Amerikan bankalarının iflaslarının ardından yaşanılan finansal kriz, İsviçreli Credit Suisse’e de sıçramıştı ve UBS tarafından bir anlaşmayla satın alınmasına sebep olmuştu. İsviçre hükümetinin görüşmeler sonundan aldığı kararla devir işlemlerinin hızlı bir şekilde tamamlanabilmesi için olağanüstü yasaya başvurulmuştu.
Yasanın değiştirilmesini kabul eden hükümet, devir anlaşmasının hissedarların onayına ihtiyacı olmadan tamamlanabileceğini vurgulamıştı. Hissedarların öfkesiyle karşı karşıya kalan Credit Suisse Başkanı Axel Lehmann, yaşanılan krizden dolayı üzgün olduğunu söyleyerek özür diledi.
167 yıllık bankanın iflasından bu yana yapılan ilk açıklamada Lehmann, “Güven kaybını artık durduramadığımız için özür dilerim.” ifadelerini kullandı.
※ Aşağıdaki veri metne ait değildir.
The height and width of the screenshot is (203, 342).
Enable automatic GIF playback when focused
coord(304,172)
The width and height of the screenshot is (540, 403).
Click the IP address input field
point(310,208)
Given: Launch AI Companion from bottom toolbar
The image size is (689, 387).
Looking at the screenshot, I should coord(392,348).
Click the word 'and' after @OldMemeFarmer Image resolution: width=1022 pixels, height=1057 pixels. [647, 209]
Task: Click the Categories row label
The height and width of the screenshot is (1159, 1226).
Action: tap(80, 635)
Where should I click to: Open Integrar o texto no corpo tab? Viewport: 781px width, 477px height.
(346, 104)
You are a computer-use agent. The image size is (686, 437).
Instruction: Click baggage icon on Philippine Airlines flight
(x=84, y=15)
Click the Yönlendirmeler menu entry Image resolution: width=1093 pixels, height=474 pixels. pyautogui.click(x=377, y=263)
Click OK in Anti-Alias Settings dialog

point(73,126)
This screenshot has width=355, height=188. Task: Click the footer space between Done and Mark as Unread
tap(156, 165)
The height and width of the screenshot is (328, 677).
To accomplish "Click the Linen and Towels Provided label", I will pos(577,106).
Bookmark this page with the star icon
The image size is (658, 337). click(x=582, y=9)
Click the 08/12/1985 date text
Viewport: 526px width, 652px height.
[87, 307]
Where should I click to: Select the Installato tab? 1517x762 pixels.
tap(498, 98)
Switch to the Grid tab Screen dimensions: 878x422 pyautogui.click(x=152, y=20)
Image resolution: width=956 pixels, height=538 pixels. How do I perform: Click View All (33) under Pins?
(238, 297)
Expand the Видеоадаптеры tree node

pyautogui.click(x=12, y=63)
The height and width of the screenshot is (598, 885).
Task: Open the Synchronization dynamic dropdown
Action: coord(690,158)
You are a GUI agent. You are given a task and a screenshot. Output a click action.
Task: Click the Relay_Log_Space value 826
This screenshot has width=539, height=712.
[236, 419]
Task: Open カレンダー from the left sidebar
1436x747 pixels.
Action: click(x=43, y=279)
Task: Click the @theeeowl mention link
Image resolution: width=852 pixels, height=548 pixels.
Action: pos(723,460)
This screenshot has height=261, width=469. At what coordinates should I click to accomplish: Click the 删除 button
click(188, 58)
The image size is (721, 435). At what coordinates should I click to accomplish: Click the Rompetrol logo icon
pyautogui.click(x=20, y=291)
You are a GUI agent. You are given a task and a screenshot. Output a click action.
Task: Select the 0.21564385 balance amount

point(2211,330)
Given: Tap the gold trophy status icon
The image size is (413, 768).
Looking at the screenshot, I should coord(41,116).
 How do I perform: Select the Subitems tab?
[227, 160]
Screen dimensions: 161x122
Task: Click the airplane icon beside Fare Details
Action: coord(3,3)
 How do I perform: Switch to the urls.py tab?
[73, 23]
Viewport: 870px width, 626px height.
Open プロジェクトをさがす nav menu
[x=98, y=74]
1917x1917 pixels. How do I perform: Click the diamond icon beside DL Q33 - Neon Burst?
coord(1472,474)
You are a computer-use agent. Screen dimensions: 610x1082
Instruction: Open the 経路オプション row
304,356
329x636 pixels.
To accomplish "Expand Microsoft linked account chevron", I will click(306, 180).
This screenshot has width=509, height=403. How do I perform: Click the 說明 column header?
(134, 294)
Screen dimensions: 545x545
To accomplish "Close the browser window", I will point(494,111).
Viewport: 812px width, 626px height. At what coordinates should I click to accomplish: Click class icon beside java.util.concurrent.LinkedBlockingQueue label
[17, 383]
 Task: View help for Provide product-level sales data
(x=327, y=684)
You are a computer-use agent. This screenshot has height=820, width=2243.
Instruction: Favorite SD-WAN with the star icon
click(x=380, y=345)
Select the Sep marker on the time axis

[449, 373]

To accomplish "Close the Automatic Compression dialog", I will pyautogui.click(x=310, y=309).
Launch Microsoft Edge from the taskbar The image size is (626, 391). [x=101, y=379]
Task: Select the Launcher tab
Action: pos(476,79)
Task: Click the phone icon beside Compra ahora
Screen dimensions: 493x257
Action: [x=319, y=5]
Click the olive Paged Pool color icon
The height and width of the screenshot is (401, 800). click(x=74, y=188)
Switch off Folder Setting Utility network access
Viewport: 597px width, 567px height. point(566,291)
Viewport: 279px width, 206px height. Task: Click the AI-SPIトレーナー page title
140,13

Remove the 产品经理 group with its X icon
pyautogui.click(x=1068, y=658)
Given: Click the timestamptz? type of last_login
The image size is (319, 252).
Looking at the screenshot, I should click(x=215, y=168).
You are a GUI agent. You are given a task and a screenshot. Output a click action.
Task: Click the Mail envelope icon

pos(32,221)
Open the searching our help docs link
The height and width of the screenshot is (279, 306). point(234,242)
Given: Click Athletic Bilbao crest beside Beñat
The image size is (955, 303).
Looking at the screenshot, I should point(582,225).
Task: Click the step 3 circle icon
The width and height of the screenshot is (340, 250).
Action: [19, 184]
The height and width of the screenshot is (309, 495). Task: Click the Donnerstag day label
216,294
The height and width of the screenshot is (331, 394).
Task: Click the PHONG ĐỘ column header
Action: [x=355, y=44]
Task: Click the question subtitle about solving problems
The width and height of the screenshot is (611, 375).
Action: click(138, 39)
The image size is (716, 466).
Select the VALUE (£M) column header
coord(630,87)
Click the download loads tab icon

Yıllarca süren skandal ve kayıpların ardından Credit Suisse, İsviçre makamları tarafından tasarlanan ve finanse edilen bir birleşmeyle UBS’nin devreye girmesinden önce iflasın eşiğine geldi.
İki Seçecek Vardı: Ya Anlaşma Ya İflas
Sonuna kadar bir çözüm bulmak için mücadele ettiklerini vurgulayan Lehmann, sonucunda ise iki seçeneği işaret ederek “Ya anlaşma ya da iflas” dedi. Bu sebepten UBS ile birleşmenin gerçekleşmesi gerektiğini kaydetti.
Zürih’te gerçekleştirilen yıllık hissedarlar toplantısında açıklamalarda bulunan Lehmann, skandalların izini silmek konusunda başarısız olduklarını kabul etti. Ancak bankanın kurtarılamaz hale gelmiş olduğuna dikkat çekti.
Hissedar danışmanlık şirketi Ethos, yapılan toplantıda üst düzey yöneticilere meydan okudu. Credit Suisse’in çöküşünü değerlendiren Ethos, yöneticilerinin açgözlülüğü ve beceriksizliği ile hayal edilemeyecek boyutlara ulaşan maaşları kınayarak şöyle konuştu;
“Hissedarlar önemli miktarda para kaybetti ve binlerce iş tehlikede.”